George…are you saying that the Mises Institute supports the State?? From my experience like 95+% of it’s scholars and web-site contributors are anti-statists.
Did I include them by mistake? I’ll have to look into that. Thanks.
George:
I laughed out loud when I saw you wrote, “All of this becomes nefarious when you consider that the Tea Party message of individual rights and liberty for all is effectively a smokescreen for corporate abuse, special privileges and fascism.” It’s humorous not only because you contradict yourself (supporting liberty is a “smokescreen” for supporting fascism??), it’s funny because YOU tarring the Tea Party movement is merely the astroturfing rant of an anarchist. It’s a fine example of itself, and a big belly laugh for me. Made my day, George.
“Grace”, you have a few mistakes in your comment.
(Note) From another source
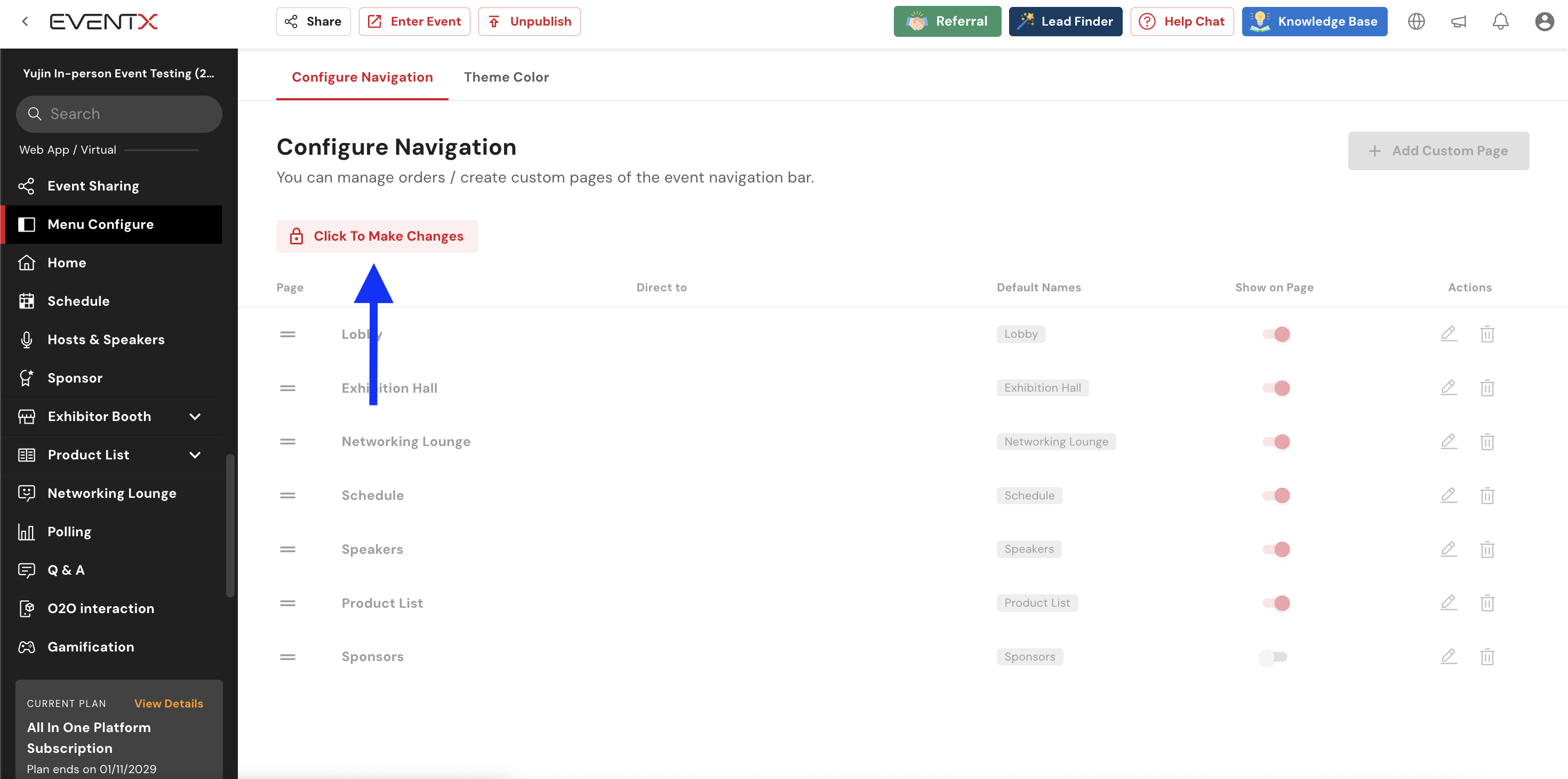This screenshot has width=1568, height=779.
Task: Click the edit pencil for Product List row
Action: tap(1448, 602)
(1) The Tea Party does not support liberty, except tangentially and by accident. The Tea Party is about nationalism, populism and constitutionalism. This is not liberty. As I said in the article, this is effectively a smokescreen for corporate abuse, special privileges and fascism. If you want to rebut my conclusions, you’ll need to try harder.
(2) You do not know what the word ‘astroturfing’ means. All the more surprising given that I defined it in the second paragraph: “Astroturfing is the practice of disguising artificial and self-serving political campaigns as genuine grassroots movements.” A lone blog post is wholly incapable of rising to the level of an attempt to disguise an artificial political campaign as a grassroots movement.
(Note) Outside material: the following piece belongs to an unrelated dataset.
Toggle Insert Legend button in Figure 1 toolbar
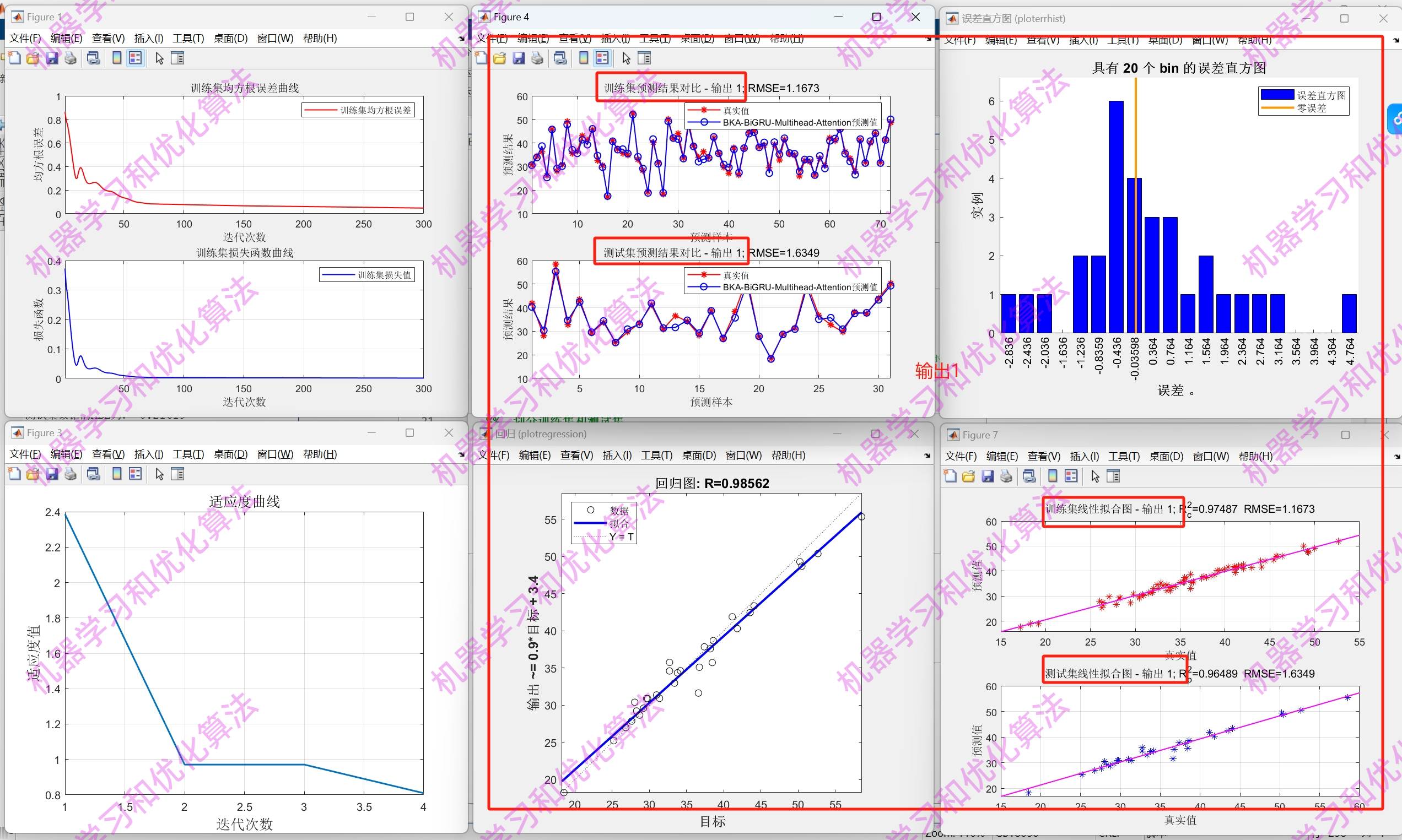The image size is (1402, 840). [x=136, y=58]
(3) A rant is “a long, angry speech of criticism or accusation”. This, however, is a movie review.
As for your big belly laugh, clearly, ignorance is indeed bliss.
The Mises Institute does have quite a bit of money behind it, but very little of its content is pro-state and I think it gets called out pretty quickly by readers. It does damage their image to run thinly veiled neocon propaganda, but it happens so rarely I could probably count on one hand the number of times I’ve felt bile rising while reading their articles. Cato has gotten much, much worse; I don’t bother with them anymore, whereas I used to respect them only a few years ago when they tended to run a lot of right and left-libertarian content. Reason has had a bit of neocon smut leaking in lately to, which is extremely disappointing.
Anyway, on to the substance of the article… The Tea Party Express and FreedomWorks were the two biggest giant flashing red lights for me. The first big “tea party” rally that FreedomWorks put together featured a lot of war pigs spouting their vile nationalist crap on stage and a lot of tea partiers looking confused and angry (as I was looking, watching from home); the second time around the confused angry faces were replaced by typical neocon nationalists sobbing with love for their masters. It was pretty much over at that point, at least for me. I don’t recognize it any more, and I think the vast majority of the good people have washed their hands of it.
Rob, of course one can create a Tea Party Movement. One applies the principles of grassroots movements, populism, and fuel it with tons of money. It’s done all the time. You cannot possibly be that naive.